To find the derivative of a function with multiple terms, you can use the power rule and the sum rule. The power rule states that the derivative of a function raised to a constant power is equal to the constant times the function raised to the power minus one. The sum rule states that the derivative of a sum of functions is equal to the sum of the derivatives of each individual function.

## What is the significance of the derivative in calculus?
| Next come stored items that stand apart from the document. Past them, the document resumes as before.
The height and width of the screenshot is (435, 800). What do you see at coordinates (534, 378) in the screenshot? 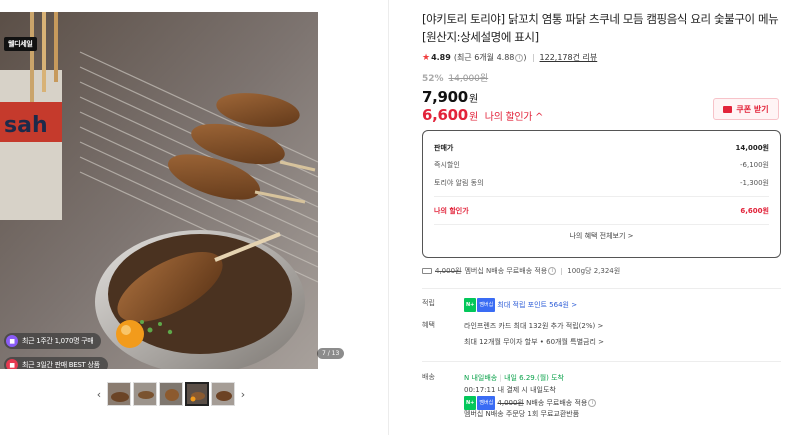
I see `arrival-date: 내일 6.29.(월) 도착` at bounding box center [534, 378].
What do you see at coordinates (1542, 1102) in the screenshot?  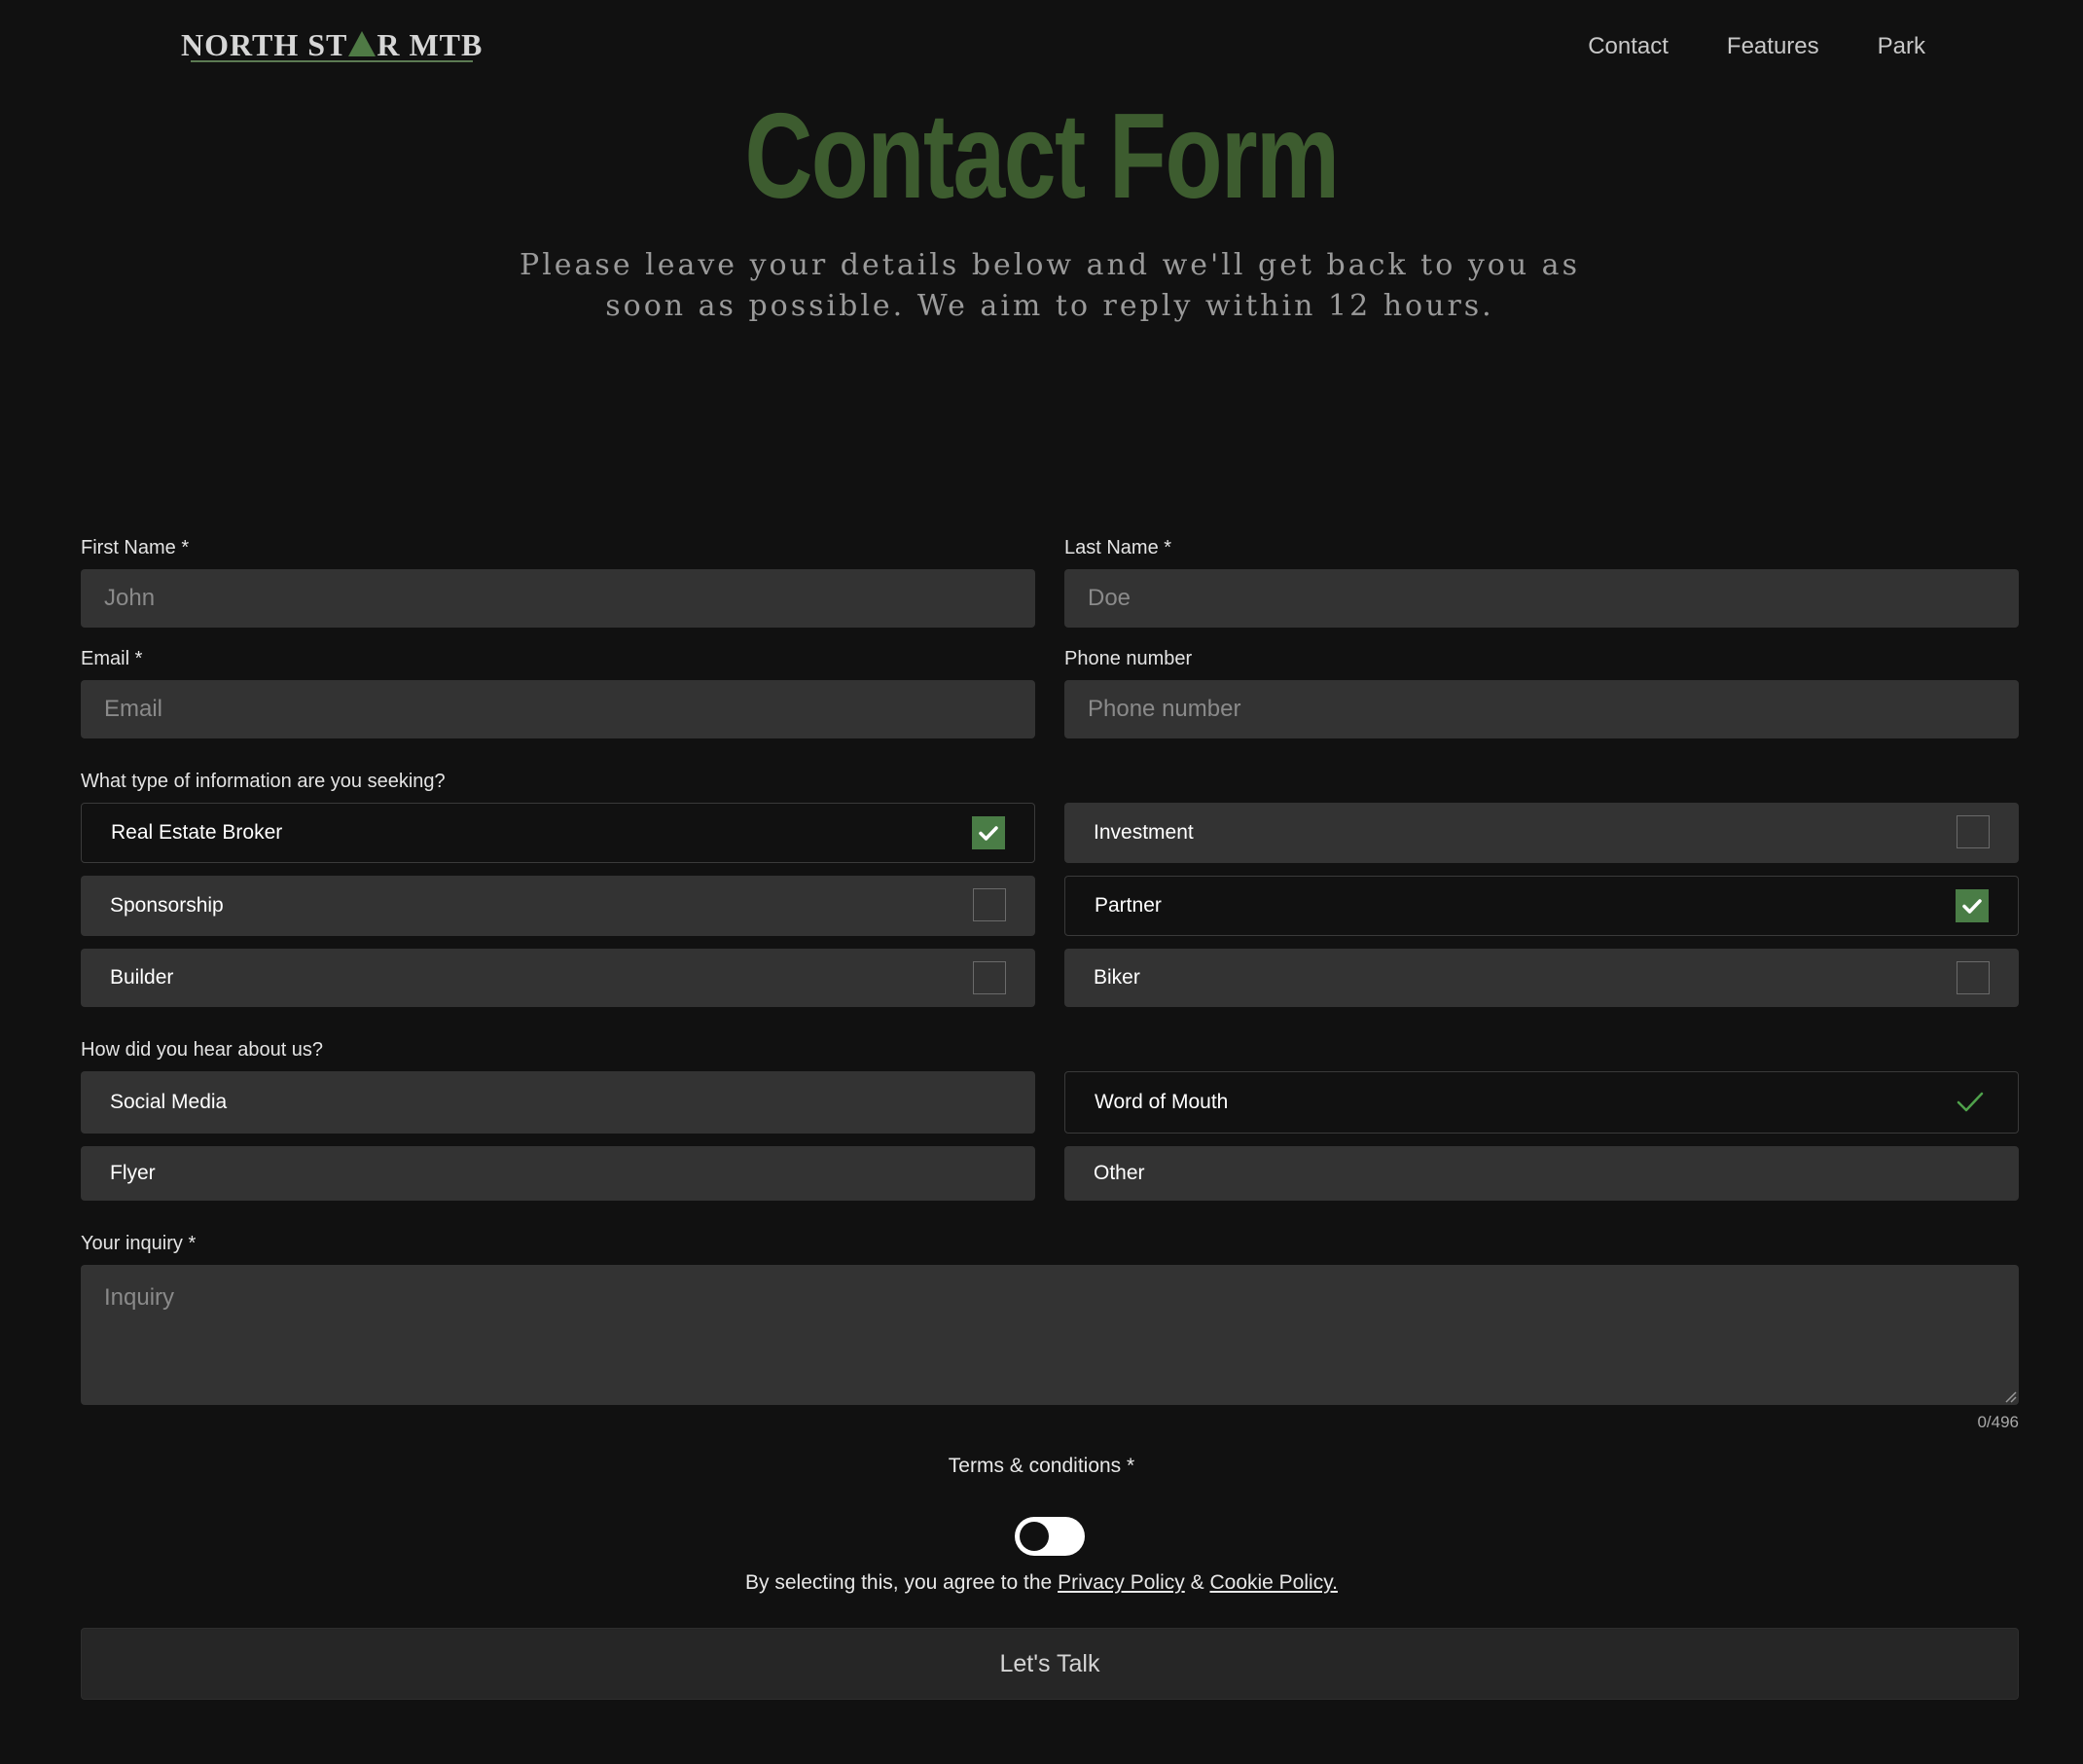 I see `option-word-of-mouth: Word of Mouth` at bounding box center [1542, 1102].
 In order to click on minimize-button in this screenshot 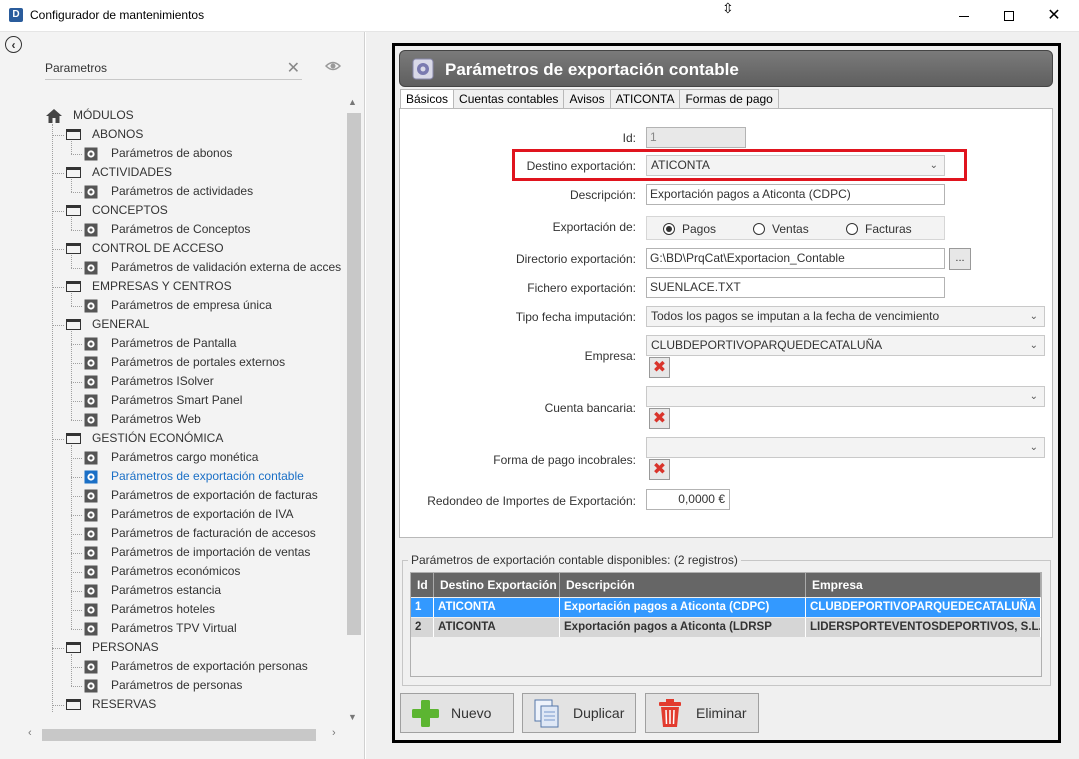, I will do `click(964, 16)`.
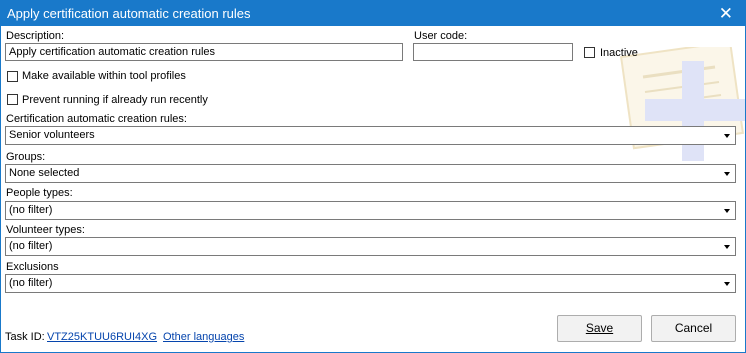 Image resolution: width=746 pixels, height=353 pixels. Describe the element at coordinates (619, 53) in the screenshot. I see `inactive-label: Inactive` at that location.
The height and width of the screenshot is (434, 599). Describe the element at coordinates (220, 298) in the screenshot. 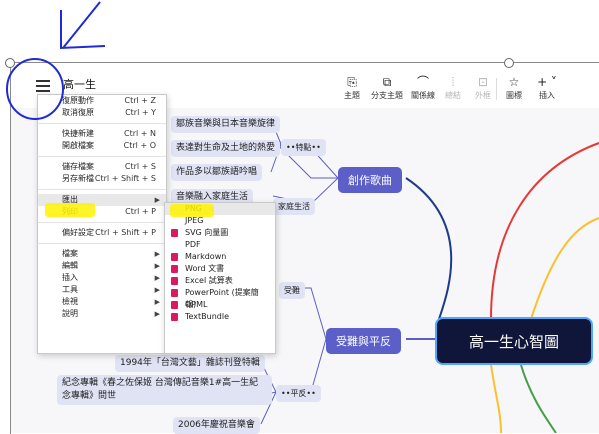

I see `export-menu-item: PowerPoint (提案簡報)` at that location.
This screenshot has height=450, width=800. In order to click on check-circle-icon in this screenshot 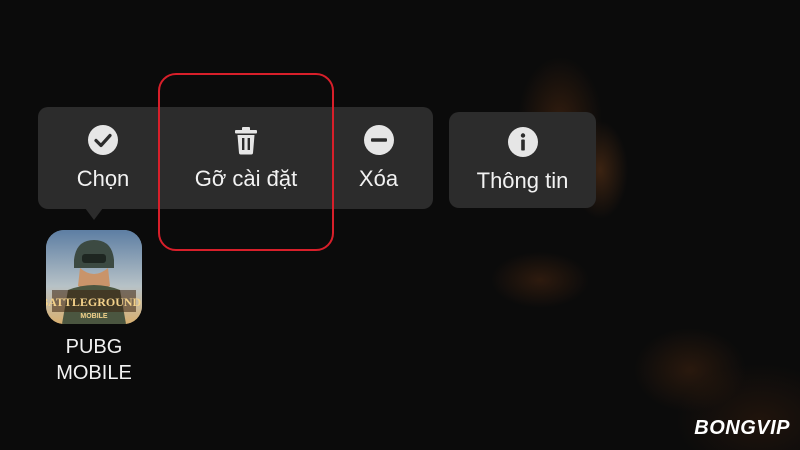, I will do `click(103, 140)`.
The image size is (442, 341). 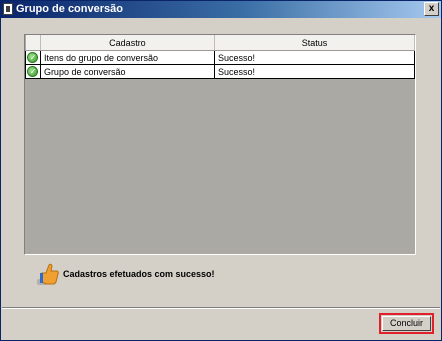 What do you see at coordinates (315, 43) in the screenshot?
I see `column-header-status: Status` at bounding box center [315, 43].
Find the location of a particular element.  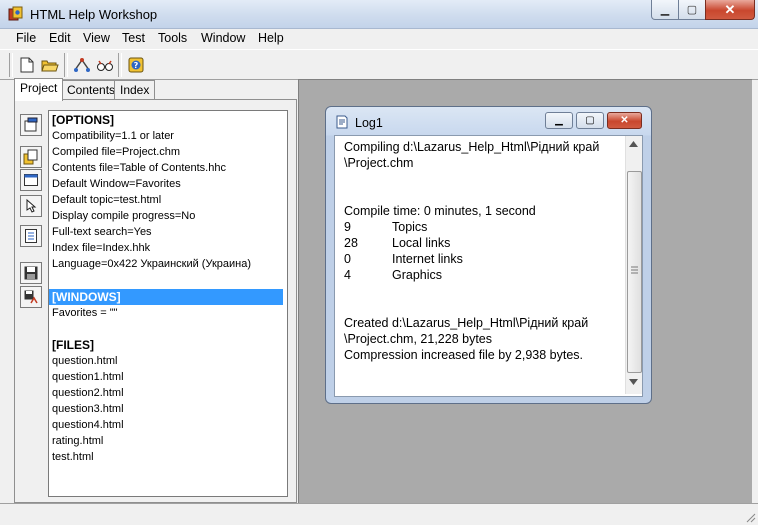

log-restore-button: ▢ is located at coordinates (590, 120).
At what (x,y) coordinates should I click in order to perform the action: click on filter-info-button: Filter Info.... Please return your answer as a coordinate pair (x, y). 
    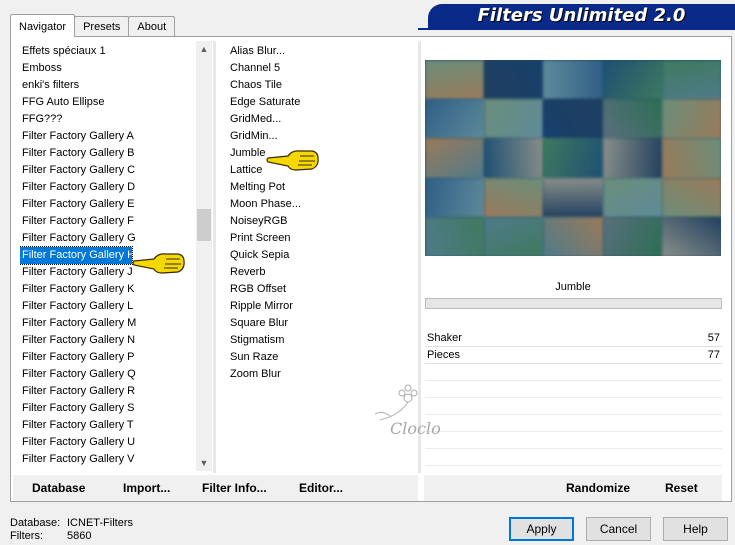
    Looking at the image, I should click on (234, 488).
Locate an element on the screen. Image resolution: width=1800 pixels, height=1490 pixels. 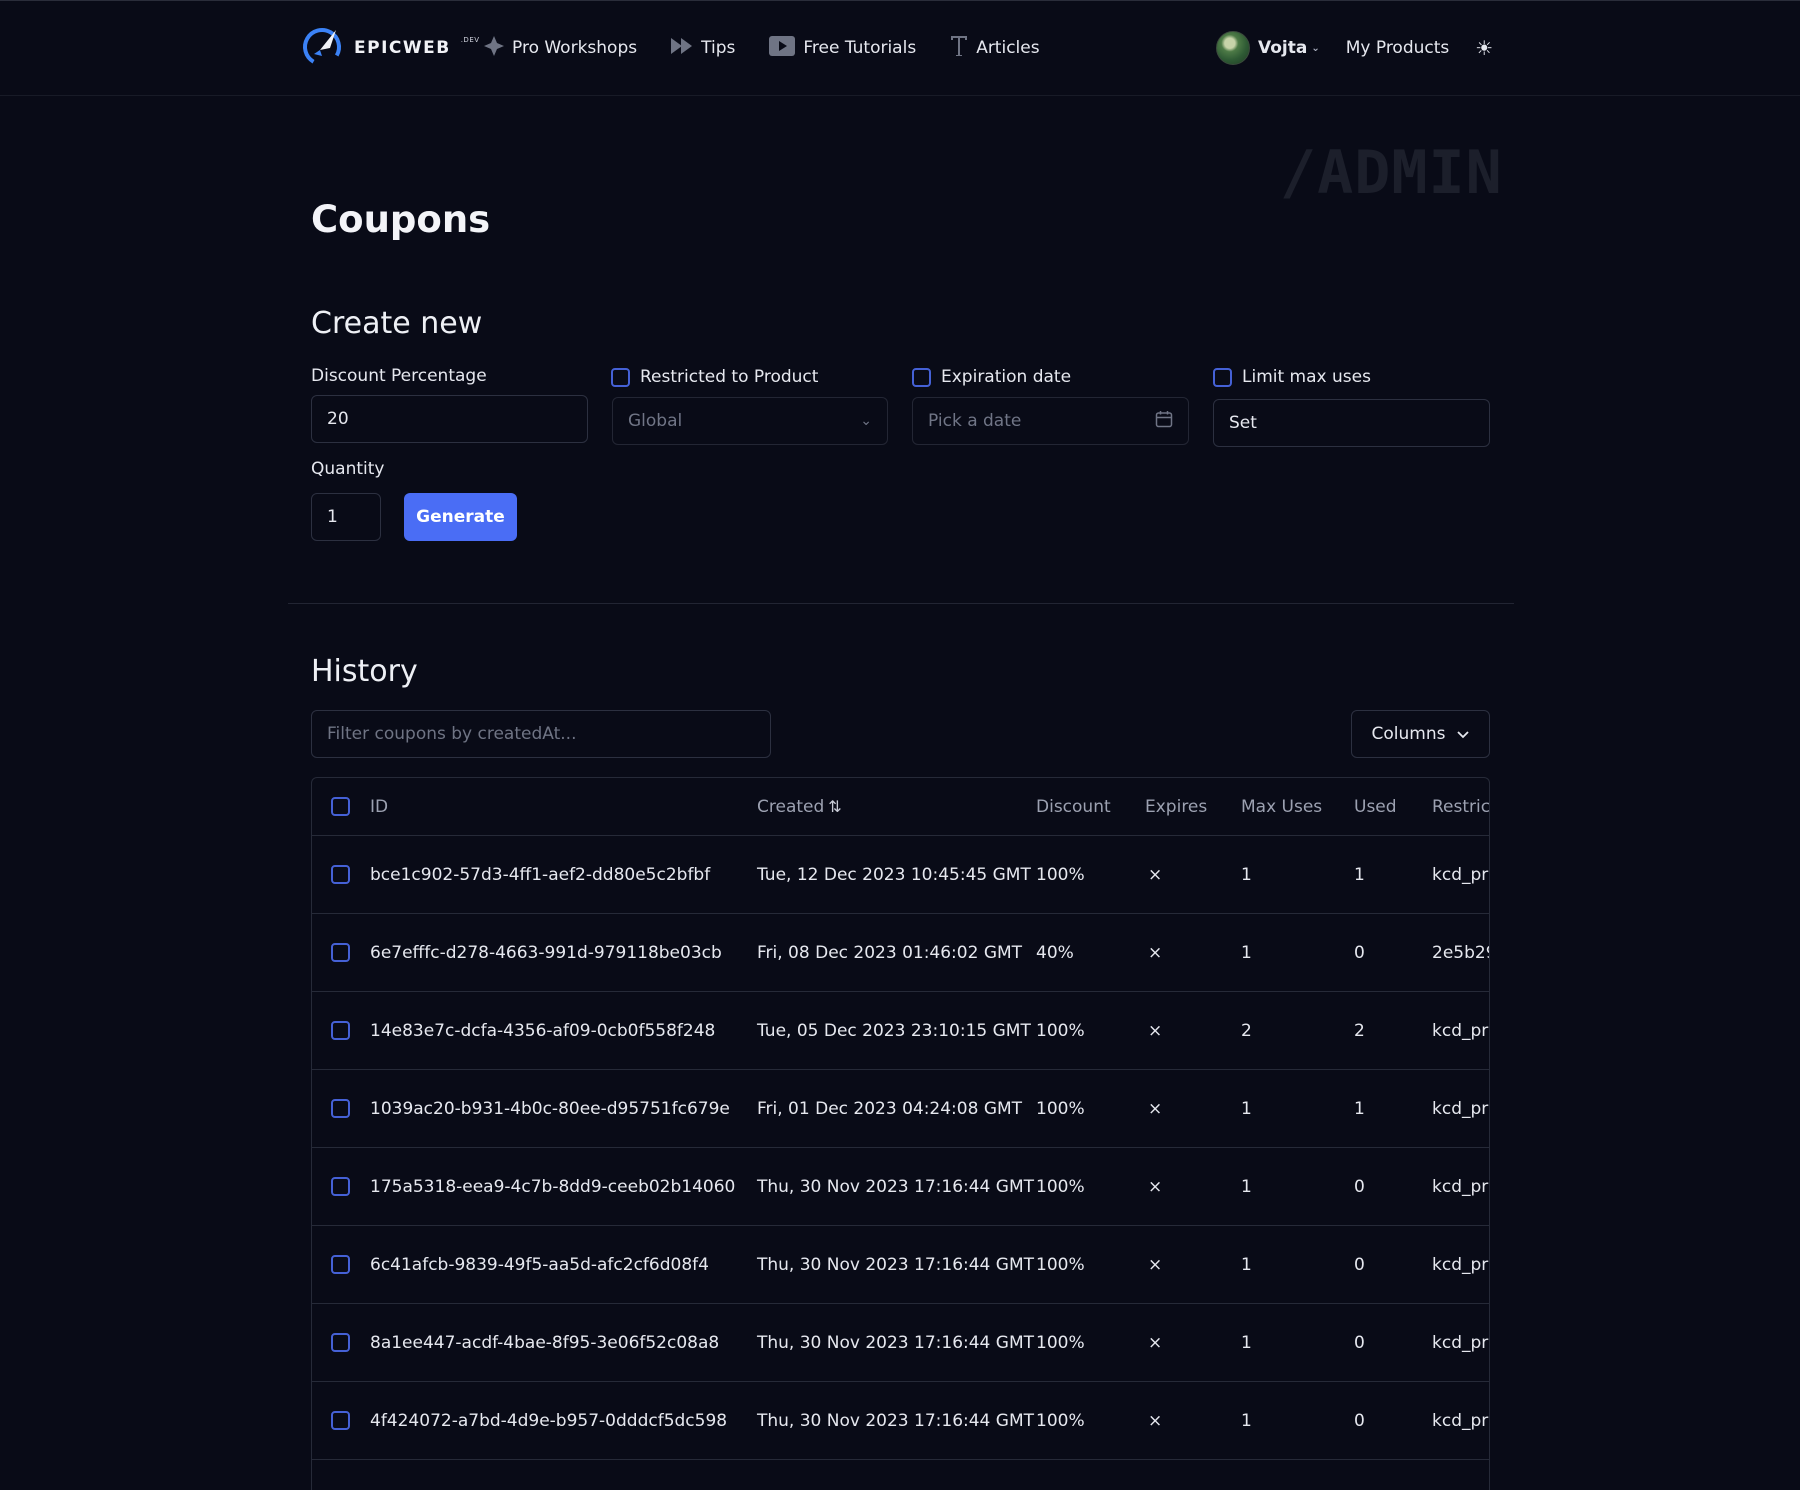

The derivative is a fundamental concept in calculus and is used to measure the rate of change of a function. It represents the slope of a tangent line at a specific point on the function, and can be used to find maximum and minimum values, as well as determine the concavity of a function.

## Can the derivative of a function be negative?

Yes, the derivative of a function can be negative. This indicates that the function is decreasing at that point. Similarly, a positive derivative indicates that the function is increasing at that point.

## Can the derivative of a function be undefined?

Yes, the derivative of a function can be undefined at certain points where the function is not differentiable. This can happen at points where there is a sharp corner or cusp in the graph of the function, or at points where the function is not continuous.